The arrival by sea of a boat carrying 14 people from Cuba, with three men and no less than five women and six children, including a four-month-old baby, is the height of provocation. Anyone can understand the anger that has built up throughout more than three months over the cruel injustice and abuse committed by kidnapping the Cuban child Elián González, submitting the case to judges who have no legal jurisdiction and no right to decide on his fate according to international legal standards, and the endless delay of his return, which has provided the kidnappers with all the time they need to alienate and destroy the mind of this defenseless child.

Naturally, this situation has increased our people’s bitterness and indignation. But it has also increased their wisdom, their political culture, their fighting spirit, their unity, their discipline, their revolutionary consciousness and their profound conviction about the justice of the line they have relentlessly pursued with exemplary tenacity and heroism against aggressions by the most powerful and aggressive empire that has ever existed.

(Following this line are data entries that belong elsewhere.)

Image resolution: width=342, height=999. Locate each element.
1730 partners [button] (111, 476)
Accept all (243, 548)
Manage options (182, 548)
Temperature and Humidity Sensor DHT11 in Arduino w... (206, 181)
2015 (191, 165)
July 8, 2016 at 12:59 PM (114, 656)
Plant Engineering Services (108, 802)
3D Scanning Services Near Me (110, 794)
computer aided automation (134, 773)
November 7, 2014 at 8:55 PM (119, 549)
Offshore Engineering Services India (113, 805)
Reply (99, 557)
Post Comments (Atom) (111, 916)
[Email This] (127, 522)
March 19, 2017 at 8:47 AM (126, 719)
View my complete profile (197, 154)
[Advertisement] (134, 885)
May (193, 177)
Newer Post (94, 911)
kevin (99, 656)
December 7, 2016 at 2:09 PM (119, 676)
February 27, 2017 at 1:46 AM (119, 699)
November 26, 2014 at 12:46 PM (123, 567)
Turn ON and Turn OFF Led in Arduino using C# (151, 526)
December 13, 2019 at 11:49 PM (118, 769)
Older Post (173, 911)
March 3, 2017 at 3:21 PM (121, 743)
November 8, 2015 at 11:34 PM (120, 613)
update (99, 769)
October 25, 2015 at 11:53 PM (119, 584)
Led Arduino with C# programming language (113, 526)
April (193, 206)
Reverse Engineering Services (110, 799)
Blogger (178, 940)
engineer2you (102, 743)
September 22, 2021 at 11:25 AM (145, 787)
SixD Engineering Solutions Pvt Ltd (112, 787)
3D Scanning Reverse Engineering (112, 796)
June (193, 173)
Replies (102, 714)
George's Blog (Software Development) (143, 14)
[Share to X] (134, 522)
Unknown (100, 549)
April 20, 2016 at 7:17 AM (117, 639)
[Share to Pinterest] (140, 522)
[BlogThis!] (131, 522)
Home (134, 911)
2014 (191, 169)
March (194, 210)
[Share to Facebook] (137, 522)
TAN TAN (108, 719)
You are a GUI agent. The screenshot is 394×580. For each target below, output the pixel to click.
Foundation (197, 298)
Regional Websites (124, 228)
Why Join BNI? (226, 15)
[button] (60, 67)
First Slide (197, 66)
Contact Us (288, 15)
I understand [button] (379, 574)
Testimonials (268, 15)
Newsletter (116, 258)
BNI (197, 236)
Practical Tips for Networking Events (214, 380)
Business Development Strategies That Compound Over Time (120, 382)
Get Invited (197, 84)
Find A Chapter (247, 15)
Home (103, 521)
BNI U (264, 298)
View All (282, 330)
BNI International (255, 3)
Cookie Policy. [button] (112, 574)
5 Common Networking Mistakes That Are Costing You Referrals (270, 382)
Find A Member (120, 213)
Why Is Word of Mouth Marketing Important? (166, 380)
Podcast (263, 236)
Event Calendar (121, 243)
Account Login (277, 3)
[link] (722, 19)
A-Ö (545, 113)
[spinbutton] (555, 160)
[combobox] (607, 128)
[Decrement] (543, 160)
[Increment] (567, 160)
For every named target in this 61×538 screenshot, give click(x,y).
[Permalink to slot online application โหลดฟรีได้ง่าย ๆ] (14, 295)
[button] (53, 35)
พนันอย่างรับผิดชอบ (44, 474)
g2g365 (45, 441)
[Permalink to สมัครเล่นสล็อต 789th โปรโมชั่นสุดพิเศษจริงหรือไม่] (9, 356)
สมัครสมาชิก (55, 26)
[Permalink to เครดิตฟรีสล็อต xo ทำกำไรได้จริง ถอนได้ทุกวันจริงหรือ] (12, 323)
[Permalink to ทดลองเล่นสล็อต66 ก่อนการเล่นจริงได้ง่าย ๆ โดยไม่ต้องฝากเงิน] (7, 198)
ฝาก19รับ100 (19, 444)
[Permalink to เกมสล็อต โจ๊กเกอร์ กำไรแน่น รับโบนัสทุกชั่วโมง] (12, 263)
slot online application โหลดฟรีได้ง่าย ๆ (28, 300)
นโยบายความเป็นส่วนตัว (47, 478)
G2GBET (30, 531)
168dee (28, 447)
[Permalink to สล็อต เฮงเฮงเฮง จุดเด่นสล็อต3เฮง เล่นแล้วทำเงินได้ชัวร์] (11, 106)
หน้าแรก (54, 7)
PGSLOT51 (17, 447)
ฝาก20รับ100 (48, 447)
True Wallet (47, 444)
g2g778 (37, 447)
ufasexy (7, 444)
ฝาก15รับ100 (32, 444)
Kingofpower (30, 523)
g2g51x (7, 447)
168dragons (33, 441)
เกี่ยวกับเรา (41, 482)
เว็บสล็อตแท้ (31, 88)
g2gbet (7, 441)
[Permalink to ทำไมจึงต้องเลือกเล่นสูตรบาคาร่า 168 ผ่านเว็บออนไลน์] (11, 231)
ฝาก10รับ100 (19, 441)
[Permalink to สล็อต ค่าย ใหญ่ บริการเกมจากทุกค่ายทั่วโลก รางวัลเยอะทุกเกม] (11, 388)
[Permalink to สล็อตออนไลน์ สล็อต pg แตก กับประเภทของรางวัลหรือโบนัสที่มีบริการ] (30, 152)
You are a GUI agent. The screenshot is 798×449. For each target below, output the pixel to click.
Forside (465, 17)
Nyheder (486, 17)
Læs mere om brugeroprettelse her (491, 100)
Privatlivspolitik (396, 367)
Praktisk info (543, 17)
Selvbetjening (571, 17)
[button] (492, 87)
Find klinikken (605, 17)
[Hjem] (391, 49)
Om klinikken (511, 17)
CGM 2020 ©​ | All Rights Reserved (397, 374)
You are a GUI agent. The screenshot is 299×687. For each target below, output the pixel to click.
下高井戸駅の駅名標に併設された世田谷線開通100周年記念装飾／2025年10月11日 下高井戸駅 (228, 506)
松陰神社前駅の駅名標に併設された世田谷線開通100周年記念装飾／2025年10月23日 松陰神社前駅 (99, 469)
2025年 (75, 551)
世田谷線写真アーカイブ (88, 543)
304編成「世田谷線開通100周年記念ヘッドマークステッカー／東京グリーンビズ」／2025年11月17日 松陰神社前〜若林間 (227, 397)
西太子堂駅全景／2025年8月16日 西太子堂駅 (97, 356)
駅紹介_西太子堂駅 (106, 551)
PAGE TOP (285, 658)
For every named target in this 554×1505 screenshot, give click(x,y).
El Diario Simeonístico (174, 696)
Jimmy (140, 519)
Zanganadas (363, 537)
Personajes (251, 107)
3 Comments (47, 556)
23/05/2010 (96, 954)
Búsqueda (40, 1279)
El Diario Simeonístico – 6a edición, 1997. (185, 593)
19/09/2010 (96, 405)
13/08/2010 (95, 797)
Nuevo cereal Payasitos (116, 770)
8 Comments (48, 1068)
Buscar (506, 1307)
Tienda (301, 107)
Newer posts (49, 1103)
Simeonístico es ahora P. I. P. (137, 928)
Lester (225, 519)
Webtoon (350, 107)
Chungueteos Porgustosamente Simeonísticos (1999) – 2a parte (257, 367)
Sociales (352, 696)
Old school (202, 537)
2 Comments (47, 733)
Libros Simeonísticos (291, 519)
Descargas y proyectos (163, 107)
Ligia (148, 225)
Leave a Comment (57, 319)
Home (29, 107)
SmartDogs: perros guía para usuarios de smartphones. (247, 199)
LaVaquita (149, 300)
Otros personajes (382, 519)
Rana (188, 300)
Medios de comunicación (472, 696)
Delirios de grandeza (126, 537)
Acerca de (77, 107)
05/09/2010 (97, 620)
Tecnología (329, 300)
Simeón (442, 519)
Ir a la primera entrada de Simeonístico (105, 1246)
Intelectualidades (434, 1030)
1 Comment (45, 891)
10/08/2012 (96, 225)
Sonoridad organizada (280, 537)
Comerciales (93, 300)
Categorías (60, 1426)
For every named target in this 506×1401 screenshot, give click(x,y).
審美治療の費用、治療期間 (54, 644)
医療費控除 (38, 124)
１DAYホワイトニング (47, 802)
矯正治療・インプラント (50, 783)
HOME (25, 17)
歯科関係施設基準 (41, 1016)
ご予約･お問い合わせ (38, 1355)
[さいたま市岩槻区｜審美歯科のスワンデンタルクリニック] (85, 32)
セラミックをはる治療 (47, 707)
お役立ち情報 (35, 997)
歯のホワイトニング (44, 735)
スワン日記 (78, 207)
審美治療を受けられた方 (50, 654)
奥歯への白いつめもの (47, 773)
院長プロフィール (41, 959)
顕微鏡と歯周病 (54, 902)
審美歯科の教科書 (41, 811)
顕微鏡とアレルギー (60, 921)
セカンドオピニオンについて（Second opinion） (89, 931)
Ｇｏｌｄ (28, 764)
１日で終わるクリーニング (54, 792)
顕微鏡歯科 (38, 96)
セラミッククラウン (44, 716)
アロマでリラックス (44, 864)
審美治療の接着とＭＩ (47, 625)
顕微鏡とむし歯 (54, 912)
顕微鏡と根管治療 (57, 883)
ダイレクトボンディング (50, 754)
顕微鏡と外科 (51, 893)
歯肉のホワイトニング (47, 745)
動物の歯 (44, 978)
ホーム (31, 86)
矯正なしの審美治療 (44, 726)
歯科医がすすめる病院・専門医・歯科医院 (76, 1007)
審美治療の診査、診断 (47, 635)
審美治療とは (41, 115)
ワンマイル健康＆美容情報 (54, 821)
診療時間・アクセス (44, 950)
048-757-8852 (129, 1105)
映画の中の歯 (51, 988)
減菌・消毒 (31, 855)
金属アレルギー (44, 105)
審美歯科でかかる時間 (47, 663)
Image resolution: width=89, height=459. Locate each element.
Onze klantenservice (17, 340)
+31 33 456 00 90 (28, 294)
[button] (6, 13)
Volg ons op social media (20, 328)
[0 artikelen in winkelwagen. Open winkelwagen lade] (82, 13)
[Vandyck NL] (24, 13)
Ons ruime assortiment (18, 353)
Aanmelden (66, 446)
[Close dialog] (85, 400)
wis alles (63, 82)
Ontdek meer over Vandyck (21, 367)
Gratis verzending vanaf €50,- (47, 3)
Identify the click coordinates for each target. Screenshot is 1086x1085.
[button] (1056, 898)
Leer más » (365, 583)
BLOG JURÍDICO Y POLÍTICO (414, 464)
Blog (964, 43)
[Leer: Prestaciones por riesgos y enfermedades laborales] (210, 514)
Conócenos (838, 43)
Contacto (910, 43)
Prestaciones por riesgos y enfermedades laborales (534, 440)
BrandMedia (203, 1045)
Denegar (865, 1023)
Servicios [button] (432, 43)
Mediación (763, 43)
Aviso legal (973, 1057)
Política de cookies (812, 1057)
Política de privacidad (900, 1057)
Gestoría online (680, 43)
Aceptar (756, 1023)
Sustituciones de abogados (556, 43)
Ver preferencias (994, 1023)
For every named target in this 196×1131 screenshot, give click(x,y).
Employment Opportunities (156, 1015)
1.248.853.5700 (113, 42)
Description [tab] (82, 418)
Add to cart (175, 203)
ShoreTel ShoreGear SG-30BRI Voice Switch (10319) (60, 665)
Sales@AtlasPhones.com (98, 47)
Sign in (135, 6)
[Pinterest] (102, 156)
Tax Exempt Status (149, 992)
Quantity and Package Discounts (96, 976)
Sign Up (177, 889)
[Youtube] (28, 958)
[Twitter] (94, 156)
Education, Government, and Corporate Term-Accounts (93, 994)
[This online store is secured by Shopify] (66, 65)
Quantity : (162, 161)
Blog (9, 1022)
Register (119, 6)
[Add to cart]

Our people do not constitute a military or economic power; in fact, they lack wealth although they are powerful in ideas, immensely rich in experience and invulnerable in their immense morale. They know what they are doing, as they have known for the last 40 years what must be done in every circumstance. We do not want any conflicts nor are we trying to create one. We simply demand justice for our homeland and claim its right to be free and sovereign to follow its own way, to unite with all those in the world currently subjected to plunder and who for centuries have been the victims of colonization, extermination, enslavement and the most merciless exploitation.

 

 

Tireless fighters for a better world, experienced and determined: this is what we are and what we will continue to be.